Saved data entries
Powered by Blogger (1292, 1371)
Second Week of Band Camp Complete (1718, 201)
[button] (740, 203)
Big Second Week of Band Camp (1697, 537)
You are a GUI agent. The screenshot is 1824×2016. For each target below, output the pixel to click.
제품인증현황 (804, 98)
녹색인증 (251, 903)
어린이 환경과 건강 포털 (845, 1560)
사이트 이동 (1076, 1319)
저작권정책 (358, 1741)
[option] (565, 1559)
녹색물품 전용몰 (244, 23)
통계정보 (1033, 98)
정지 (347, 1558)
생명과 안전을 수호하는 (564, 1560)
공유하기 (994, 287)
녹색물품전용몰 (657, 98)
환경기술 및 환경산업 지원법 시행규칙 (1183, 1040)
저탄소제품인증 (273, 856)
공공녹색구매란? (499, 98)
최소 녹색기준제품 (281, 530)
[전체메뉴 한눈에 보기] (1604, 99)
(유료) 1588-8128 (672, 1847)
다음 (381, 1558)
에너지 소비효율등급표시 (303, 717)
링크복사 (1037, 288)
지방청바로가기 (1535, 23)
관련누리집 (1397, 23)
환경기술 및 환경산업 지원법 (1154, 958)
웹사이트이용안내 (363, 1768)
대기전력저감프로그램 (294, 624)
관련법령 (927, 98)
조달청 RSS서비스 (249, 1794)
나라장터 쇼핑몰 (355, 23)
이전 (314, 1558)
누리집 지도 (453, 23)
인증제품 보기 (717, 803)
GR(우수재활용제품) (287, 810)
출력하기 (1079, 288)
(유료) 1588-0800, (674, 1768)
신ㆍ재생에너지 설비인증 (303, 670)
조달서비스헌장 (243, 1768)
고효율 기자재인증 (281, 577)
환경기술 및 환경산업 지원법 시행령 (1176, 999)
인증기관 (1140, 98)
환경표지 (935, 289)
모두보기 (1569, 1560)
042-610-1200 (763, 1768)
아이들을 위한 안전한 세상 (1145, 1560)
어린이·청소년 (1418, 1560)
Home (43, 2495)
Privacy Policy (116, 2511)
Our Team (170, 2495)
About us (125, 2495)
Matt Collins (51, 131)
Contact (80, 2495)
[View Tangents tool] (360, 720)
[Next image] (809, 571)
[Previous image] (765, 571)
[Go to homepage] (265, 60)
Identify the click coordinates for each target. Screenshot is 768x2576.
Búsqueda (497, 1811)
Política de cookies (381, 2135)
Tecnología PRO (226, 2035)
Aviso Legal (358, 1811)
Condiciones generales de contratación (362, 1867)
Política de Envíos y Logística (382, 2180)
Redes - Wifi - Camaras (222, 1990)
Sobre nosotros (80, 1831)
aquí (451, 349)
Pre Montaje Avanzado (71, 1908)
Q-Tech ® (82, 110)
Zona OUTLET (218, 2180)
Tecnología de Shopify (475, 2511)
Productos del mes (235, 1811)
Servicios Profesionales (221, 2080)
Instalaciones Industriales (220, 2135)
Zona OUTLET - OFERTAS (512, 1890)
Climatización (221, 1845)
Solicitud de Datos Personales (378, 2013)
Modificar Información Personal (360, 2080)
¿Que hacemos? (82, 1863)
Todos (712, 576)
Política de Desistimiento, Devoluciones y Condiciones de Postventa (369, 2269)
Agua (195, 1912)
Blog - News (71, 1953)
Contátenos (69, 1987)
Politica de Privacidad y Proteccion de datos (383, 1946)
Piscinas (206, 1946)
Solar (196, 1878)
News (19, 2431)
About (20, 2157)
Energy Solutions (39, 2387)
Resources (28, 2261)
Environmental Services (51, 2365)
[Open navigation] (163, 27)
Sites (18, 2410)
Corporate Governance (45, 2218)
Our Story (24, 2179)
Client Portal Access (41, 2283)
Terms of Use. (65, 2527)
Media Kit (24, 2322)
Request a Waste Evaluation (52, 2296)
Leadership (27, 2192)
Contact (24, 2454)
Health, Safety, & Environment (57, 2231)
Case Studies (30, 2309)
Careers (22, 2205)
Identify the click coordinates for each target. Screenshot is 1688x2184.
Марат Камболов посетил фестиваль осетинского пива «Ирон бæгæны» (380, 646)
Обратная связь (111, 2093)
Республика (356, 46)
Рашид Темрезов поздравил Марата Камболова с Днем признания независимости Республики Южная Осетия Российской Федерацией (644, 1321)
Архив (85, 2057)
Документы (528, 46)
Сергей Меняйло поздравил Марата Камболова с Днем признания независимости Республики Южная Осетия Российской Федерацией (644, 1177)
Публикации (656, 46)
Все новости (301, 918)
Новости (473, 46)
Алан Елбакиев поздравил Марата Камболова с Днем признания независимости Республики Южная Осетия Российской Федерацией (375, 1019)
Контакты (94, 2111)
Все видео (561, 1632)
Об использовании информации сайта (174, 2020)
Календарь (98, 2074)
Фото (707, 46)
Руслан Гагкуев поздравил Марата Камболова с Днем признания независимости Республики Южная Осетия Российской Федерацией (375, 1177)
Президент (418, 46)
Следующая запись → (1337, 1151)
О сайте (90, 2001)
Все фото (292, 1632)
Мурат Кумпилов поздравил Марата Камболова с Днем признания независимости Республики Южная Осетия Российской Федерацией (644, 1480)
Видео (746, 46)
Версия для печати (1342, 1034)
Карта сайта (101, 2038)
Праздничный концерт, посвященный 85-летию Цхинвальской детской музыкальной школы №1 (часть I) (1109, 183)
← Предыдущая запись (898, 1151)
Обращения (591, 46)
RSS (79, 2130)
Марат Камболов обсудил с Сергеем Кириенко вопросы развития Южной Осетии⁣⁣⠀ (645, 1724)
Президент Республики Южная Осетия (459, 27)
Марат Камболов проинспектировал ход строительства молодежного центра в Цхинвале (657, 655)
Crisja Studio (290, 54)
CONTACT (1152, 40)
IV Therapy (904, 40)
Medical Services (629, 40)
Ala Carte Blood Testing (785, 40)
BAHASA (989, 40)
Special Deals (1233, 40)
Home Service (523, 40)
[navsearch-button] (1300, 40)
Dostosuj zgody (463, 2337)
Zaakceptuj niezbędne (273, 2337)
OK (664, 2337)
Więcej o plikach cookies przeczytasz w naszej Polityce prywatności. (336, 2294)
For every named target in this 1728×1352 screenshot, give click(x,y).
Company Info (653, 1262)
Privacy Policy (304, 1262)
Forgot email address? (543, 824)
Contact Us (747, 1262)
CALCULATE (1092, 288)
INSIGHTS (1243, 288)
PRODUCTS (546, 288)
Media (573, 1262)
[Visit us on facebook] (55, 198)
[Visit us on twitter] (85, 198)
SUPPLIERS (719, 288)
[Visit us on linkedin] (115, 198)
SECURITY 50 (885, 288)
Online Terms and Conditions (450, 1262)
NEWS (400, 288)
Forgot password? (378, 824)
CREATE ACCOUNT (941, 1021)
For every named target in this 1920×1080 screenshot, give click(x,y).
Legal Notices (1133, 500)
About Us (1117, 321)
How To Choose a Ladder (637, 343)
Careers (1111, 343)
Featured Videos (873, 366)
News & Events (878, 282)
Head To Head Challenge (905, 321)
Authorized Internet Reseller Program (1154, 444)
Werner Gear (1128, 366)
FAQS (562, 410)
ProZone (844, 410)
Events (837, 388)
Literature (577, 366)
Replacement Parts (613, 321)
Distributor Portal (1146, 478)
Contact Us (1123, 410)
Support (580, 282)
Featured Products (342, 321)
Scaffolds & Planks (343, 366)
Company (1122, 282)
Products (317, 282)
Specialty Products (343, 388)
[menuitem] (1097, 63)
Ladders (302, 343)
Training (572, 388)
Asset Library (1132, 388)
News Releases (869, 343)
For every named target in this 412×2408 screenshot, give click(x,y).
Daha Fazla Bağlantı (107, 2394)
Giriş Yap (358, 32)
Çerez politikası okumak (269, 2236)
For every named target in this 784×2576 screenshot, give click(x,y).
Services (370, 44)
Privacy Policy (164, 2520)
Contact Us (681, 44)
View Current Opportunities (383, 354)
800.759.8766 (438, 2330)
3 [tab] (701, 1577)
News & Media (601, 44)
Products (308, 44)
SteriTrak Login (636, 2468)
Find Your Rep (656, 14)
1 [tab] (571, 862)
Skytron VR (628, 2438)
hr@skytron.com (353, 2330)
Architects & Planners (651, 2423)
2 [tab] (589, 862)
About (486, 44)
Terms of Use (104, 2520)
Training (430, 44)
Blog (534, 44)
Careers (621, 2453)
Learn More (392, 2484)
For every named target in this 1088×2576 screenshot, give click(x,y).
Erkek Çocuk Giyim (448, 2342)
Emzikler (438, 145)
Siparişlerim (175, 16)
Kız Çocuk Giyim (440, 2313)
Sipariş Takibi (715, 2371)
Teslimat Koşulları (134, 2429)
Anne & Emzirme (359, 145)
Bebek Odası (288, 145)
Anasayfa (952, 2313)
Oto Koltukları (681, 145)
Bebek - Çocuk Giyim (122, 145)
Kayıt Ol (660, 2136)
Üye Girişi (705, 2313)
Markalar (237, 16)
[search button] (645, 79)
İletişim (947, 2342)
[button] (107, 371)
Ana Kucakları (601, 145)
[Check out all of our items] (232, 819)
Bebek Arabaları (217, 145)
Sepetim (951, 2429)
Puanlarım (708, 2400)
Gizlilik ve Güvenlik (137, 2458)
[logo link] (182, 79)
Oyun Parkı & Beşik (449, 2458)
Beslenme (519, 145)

**What the exercise asks:** If the word "환경산업" appears in a line above, copy that line.

**Response:**
환경기술 및 환경산업 지원법 시행규칙 (1183, 1040)
환경기술 및 환경산업 지원법 (1154, 958)
환경기술 및 환경산업 지원법 시행령 (1176, 999)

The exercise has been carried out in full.